MATERIAL FOR THIS TASK below:
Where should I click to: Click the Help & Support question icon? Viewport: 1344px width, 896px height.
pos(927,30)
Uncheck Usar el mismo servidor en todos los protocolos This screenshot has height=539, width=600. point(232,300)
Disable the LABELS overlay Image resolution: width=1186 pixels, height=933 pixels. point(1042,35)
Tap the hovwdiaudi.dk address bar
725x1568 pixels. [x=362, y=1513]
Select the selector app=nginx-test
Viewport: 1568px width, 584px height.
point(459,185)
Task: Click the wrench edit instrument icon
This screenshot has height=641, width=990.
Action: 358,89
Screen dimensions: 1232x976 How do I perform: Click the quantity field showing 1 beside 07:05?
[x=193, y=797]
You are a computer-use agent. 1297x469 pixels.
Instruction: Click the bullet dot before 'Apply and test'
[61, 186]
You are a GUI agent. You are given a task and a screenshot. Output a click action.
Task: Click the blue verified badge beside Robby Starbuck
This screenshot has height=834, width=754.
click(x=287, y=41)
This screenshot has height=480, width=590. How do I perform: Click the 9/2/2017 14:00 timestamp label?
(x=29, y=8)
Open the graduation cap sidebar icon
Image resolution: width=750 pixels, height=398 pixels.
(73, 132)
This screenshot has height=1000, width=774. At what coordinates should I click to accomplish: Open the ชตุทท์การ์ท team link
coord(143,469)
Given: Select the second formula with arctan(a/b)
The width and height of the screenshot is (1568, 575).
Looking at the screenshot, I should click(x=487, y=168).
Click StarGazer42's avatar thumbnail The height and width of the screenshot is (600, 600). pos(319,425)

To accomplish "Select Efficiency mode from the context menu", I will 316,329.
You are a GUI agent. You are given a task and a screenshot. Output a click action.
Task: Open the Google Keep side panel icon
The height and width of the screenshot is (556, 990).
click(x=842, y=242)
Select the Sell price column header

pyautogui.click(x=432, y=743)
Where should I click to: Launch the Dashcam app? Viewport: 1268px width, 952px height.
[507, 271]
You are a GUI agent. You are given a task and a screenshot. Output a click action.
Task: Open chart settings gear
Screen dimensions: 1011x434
End of MATERIAL FOR THIS TASK.
**EXERCISE DETAILS**
Please output each entry above exactly, leaving nothing out.

**THE COMPLETED TASK**
Where should I click to: Click the Help & Support question icon? Viewport: 1344px width, 896px height.
pos(927,30)
Uncheck Usar el mismo servidor en todos los protocolos This screenshot has height=539, width=600. point(232,300)
Disable the LABELS overlay Image resolution: width=1186 pixels, height=933 pixels. point(1042,35)
Tap the hovwdiaudi.dk address bar
725x1568 pixels. [x=362, y=1513]
Select the selector app=nginx-test
Viewport: 1568px width, 584px height.
point(459,185)
Task: Click the wrench edit instrument icon
This screenshot has height=641, width=990.
Action: 358,89
Screen dimensions: 1232x976 How do I perform: Click the quantity field showing 1 beside 07:05?
[x=193, y=797]
You are a computer-use agent. 1297x469 pixels.
Instruction: Click the bullet dot before 'Apply and test'
[61, 186]
You are a GUI agent. You are given a task and a screenshot. Output a click action.
Task: Click the blue verified badge beside Robby Starbuck
This screenshot has height=834, width=754.
click(x=287, y=41)
This screenshot has height=480, width=590. How do I perform: Click the 9/2/2017 14:00 timestamp label?
(x=29, y=8)
Open the graduation cap sidebar icon
Image resolution: width=750 pixels, height=398 pixels.
(73, 132)
This screenshot has height=1000, width=774. At what coordinates should I click to accomplish: Open the ชตุทท์การ์ท team link
coord(143,469)
Given: Select the second formula with arctan(a/b)
The width and height of the screenshot is (1568, 575).
Looking at the screenshot, I should click(x=487, y=168).
Click StarGazer42's avatar thumbnail The height and width of the screenshot is (600, 600). pos(319,425)

To accomplish "Select Efficiency mode from the context menu", I will 316,329.
You are a GUI agent. You are given a task and a screenshot. Output a click action.
Task: Open the Google Keep side panel icon
The height and width of the screenshot is (556, 990).
click(x=842, y=242)
Select the Sell price column header

pyautogui.click(x=432, y=743)
Where should I click to: Launch the Dashcam app? Viewport: 1268px width, 952px height.
[507, 271]
You are a GUI agent. You are given a task and a screenshot. Output a click action.
Task: Open chart settings gear
Screen dimensions: 1011x434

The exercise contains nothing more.